Prompt:
Transcribe all of the entries, matching each one exactly.

(Dataset entries)
----

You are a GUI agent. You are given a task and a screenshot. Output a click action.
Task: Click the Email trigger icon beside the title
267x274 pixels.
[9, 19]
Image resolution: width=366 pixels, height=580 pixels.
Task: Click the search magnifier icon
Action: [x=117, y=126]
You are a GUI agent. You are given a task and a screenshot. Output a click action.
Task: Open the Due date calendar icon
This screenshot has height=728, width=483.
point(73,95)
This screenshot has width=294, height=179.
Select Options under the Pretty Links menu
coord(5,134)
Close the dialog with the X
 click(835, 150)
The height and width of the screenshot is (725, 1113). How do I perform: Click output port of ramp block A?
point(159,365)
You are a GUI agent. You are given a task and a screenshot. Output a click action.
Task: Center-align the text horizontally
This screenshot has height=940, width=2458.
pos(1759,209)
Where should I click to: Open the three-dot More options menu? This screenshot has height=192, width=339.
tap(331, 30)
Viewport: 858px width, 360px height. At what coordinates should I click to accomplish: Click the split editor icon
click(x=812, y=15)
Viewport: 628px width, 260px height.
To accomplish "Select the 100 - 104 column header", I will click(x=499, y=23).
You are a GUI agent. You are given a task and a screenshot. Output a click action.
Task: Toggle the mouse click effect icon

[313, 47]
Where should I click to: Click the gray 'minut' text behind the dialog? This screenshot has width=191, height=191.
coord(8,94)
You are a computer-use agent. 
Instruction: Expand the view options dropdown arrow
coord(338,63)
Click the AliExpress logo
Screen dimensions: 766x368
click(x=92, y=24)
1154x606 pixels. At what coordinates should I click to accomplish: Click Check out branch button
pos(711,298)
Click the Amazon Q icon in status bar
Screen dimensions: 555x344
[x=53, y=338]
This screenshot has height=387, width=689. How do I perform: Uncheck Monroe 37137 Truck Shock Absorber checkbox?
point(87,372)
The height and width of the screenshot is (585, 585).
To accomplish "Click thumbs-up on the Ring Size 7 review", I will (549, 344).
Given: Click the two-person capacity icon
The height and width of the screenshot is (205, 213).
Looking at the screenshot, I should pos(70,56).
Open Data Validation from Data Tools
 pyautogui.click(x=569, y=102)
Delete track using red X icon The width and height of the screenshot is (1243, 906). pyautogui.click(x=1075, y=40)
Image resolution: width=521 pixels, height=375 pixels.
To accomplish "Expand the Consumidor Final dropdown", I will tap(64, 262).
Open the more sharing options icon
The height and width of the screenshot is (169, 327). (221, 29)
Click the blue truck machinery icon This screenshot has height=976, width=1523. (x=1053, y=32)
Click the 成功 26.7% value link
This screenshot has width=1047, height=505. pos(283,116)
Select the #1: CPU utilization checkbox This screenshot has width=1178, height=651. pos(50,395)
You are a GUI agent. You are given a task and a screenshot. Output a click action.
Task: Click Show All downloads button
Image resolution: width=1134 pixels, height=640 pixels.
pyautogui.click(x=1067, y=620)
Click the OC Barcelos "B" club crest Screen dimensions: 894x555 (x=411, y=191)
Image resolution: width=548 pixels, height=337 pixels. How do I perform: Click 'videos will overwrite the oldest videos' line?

----

Reply:
You are a GUI agent. You are given a task and a screenshot. Output a click action.
Task: Click the Email trigger icon beside the title
267x274 pixels.
[9, 19]
Image resolution: width=366 pixels, height=580 pixels.
Task: Click the search magnifier icon
Action: [x=117, y=126]
You are a GUI agent. You are given a task and a screenshot. Output a click action.
Task: Open the Due date calendar icon
This screenshot has height=728, width=483.
point(73,95)
This screenshot has width=294, height=179.
Select Options under the Pretty Links menu
coord(5,134)
Close the dialog with the X
 click(835, 150)
The height and width of the screenshot is (725, 1113). How do I perform: Click output port of ramp block A?
point(159,365)
You are a GUI agent. You are given a task and a screenshot. Output a click action.
Task: Center-align the text horizontally
This screenshot has height=940, width=2458.
pos(1759,209)
Where should I click to: Open the three-dot More options menu? This screenshot has height=192, width=339.
tap(331, 30)
Viewport: 858px width, 360px height. At what coordinates should I click to accomplish: Click the split editor icon
click(x=812, y=15)
Viewport: 628px width, 260px height.
To accomplish "Select the 100 - 104 column header", I will click(x=499, y=23).
You are a GUI agent. You are given a task and a screenshot. Output a click action.
Task: Toggle the mouse click effect icon

[313, 47]
Where should I click to: Click the gray 'minut' text behind the dialog? This screenshot has width=191, height=191.
coord(8,94)
You are a computer-use agent. 
Instruction: Expand the view options dropdown arrow
coord(338,63)
Click the AliExpress logo
Screen dimensions: 766x368
click(x=92, y=24)
1154x606 pixels. At what coordinates should I click to accomplish: Click Check out branch button
pos(711,298)
Click the Amazon Q icon in status bar
Screen dimensions: 555x344
[x=53, y=338]
This screenshot has height=387, width=689. How do I perform: Uncheck Monroe 37137 Truck Shock Absorber checkbox?
point(87,372)
The height and width of the screenshot is (585, 585).
To accomplish "Click thumbs-up on the Ring Size 7 review", I will (549, 344).
Given: Click the two-person capacity icon
The height and width of the screenshot is (205, 213).
Looking at the screenshot, I should pos(70,56).
Open Data Validation from Data Tools
 pyautogui.click(x=569, y=102)
Delete track using red X icon The width and height of the screenshot is (1243, 906). pyautogui.click(x=1075, y=40)
Image resolution: width=521 pixels, height=375 pixels.
To accomplish "Expand the Consumidor Final dropdown", I will tap(64, 262).
Open the more sharing options icon
The height and width of the screenshot is (169, 327). (221, 29)
Click the blue truck machinery icon This screenshot has height=976, width=1523. (x=1053, y=32)
Click the 成功 26.7% value link
This screenshot has width=1047, height=505. pos(283,116)
Select the #1: CPU utilization checkbox This screenshot has width=1178, height=651. pos(50,395)
You are a GUI agent. You are given a task and a screenshot. Output a click action.
Task: Click Show All downloads button
Image resolution: width=1134 pixels, height=640 pixels.
pyautogui.click(x=1067, y=620)
Click the OC Barcelos "B" club crest Screen dimensions: 894x555 (x=411, y=191)
Image resolution: width=548 pixels, height=337 pixels. How do I perform: Click 'videos will overwrite the oldest videos' line?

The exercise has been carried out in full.